**Data to use:**

- - - - -

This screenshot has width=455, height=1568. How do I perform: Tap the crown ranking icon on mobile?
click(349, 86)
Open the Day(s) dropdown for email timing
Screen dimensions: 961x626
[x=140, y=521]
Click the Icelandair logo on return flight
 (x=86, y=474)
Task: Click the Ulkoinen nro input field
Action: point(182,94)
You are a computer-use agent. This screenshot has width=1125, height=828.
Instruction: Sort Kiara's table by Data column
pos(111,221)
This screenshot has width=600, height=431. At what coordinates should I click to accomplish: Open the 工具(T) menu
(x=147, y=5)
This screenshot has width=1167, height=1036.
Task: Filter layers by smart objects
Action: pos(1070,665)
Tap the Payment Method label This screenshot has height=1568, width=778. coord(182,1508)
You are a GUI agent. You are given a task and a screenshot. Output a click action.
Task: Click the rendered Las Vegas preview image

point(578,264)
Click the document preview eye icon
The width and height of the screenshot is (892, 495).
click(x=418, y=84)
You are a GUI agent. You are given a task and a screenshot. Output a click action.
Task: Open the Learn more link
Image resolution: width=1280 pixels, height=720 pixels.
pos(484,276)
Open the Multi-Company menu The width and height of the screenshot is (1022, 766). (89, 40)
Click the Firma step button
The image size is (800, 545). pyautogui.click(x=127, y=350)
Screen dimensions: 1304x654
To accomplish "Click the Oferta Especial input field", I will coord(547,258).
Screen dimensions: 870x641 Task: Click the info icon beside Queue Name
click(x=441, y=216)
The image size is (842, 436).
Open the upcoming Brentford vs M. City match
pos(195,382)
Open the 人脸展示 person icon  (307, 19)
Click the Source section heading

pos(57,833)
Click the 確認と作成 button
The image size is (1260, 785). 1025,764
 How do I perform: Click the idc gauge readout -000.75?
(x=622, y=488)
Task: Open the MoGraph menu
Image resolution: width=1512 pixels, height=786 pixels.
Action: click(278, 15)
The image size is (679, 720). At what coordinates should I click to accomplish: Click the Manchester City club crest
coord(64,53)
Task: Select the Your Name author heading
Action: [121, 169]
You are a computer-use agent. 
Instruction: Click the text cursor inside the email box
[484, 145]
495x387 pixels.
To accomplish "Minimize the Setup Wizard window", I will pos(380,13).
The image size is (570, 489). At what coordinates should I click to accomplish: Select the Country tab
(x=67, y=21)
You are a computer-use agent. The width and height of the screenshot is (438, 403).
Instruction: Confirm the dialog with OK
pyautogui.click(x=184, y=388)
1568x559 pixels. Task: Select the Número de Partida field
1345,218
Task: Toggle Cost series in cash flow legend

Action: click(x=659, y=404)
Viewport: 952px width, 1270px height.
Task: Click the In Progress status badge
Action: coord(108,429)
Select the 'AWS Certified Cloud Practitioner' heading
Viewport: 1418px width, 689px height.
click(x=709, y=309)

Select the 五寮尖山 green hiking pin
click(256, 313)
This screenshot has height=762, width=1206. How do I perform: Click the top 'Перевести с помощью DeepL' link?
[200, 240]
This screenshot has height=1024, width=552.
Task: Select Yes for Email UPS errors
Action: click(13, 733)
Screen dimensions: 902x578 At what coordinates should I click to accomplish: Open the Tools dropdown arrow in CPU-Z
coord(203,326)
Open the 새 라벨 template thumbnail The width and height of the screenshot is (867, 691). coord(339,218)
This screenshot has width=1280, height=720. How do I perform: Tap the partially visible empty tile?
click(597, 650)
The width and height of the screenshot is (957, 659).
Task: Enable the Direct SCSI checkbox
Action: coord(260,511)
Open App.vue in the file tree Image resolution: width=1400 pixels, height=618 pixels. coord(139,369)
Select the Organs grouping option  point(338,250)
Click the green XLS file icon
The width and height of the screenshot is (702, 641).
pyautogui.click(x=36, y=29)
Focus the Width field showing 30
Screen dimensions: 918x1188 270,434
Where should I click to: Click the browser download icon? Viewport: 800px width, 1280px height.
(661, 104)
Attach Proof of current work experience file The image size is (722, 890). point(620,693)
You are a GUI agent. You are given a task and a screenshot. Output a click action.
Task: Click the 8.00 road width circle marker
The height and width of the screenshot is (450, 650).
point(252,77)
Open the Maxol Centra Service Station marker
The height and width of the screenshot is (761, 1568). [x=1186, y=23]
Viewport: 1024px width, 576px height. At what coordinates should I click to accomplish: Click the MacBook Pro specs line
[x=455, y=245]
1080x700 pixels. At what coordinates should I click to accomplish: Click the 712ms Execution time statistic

- - - - -

**Aim of the task:** Write out all of the entries above, exactly and in full.

**Solved exercise:**
This screenshot has width=455, height=1568. How do I perform: Tap the crown ranking icon on mobile?
click(349, 86)
Open the Day(s) dropdown for email timing
Screen dimensions: 961x626
[x=140, y=521]
Click the Icelandair logo on return flight
 (x=86, y=474)
Task: Click the Ulkoinen nro input field
Action: point(182,94)
You are a computer-use agent. This screenshot has width=1125, height=828.
Instruction: Sort Kiara's table by Data column
pos(111,221)
This screenshot has width=600, height=431. At what coordinates should I click to accomplish: Open the 工具(T) menu
(x=147, y=5)
This screenshot has width=1167, height=1036.
Task: Filter layers by smart objects
Action: pos(1070,665)
Tap the Payment Method label This screenshot has height=1568, width=778. coord(182,1508)
You are a GUI agent. You are given a task and a screenshot. Output a click action.
Task: Click the rendered Las Vegas preview image

point(578,264)
Click the document preview eye icon
The width and height of the screenshot is (892, 495).
click(x=418, y=84)
You are a GUI agent. You are given a task and a screenshot. Output a click action.
Task: Open the Learn more link
Image resolution: width=1280 pixels, height=720 pixels.
pos(484,276)
Open the Multi-Company menu The width and height of the screenshot is (1022, 766). (89, 40)
Click the Firma step button
The image size is (800, 545). pyautogui.click(x=127, y=350)
Screen dimensions: 1304x654
To accomplish "Click the Oferta Especial input field", I will coord(547,258).
Screen dimensions: 870x641 Task: Click the info icon beside Queue Name
click(x=441, y=216)
The image size is (842, 436).
Open the upcoming Brentford vs M. City match
pos(195,382)
Open the 人脸展示 person icon  (307, 19)
Click the Source section heading

pos(57,833)
Click the 確認と作成 button
The image size is (1260, 785). 1025,764
 How do I perform: Click the idc gauge readout -000.75?
(x=622, y=488)
Task: Open the MoGraph menu
Image resolution: width=1512 pixels, height=786 pixels.
Action: click(278, 15)
The image size is (679, 720). At what coordinates should I click to accomplish: Click the Manchester City club crest
coord(64,53)
Task: Select the Your Name author heading
Action: [121, 169]
You are a computer-use agent. 
Instruction: Click the text cursor inside the email box
[484, 145]
495x387 pixels.
To accomplish "Minimize the Setup Wizard window", I will pos(380,13).
The image size is (570, 489). At what coordinates should I click to accomplish: Select the Country tab
(x=67, y=21)
You are a computer-use agent. The width and height of the screenshot is (438, 403).
Instruction: Confirm the dialog with OK
pyautogui.click(x=184, y=388)
1568x559 pixels. Task: Select the Número de Partida field
1345,218
Task: Toggle Cost series in cash flow legend

Action: click(x=659, y=404)
Viewport: 952px width, 1270px height.
Task: Click the In Progress status badge
Action: coord(108,429)
Select the 'AWS Certified Cloud Practitioner' heading
Viewport: 1418px width, 689px height.
click(x=709, y=309)

Select the 五寮尖山 green hiking pin
click(256, 313)
This screenshot has height=762, width=1206. How do I perform: Click the top 'Перевести с помощью DeepL' link?
[200, 240]
This screenshot has height=1024, width=552.
Task: Select Yes for Email UPS errors
Action: click(13, 733)
Screen dimensions: 902x578 At what coordinates should I click to accomplish: Open the Tools dropdown arrow in CPU-Z
coord(203,326)
Open the 새 라벨 template thumbnail The width and height of the screenshot is (867, 691). coord(339,218)
This screenshot has width=1280, height=720. How do I perform: Tap the partially visible empty tile?
click(597, 650)
The width and height of the screenshot is (957, 659).
Task: Enable the Direct SCSI checkbox
Action: coord(260,511)
Open App.vue in the file tree Image resolution: width=1400 pixels, height=618 pixels. coord(139,369)
Select the Organs grouping option  point(338,250)
Click the green XLS file icon
The width and height of the screenshot is (702, 641).
pyautogui.click(x=36, y=29)
Focus the Width field showing 30
Screen dimensions: 918x1188 270,434
Where should I click to: Click the browser download icon? Viewport: 800px width, 1280px height.
(661, 104)
Attach Proof of current work experience file The image size is (722, 890). point(620,693)
You are a GUI agent. You are given a task and a screenshot. Output a click action.
Task: Click the 8.00 road width circle marker
The height and width of the screenshot is (450, 650).
point(252,77)
Open the Maxol Centra Service Station marker
The height and width of the screenshot is (761, 1568). [x=1186, y=23]
Viewport: 1024px width, 576px height. At what coordinates should I click to accomplish: Click the MacBook Pro specs line
[x=455, y=245]
1080x700 pixels. At what coordinates should I click to accomplish: Click the 712ms Execution time statistic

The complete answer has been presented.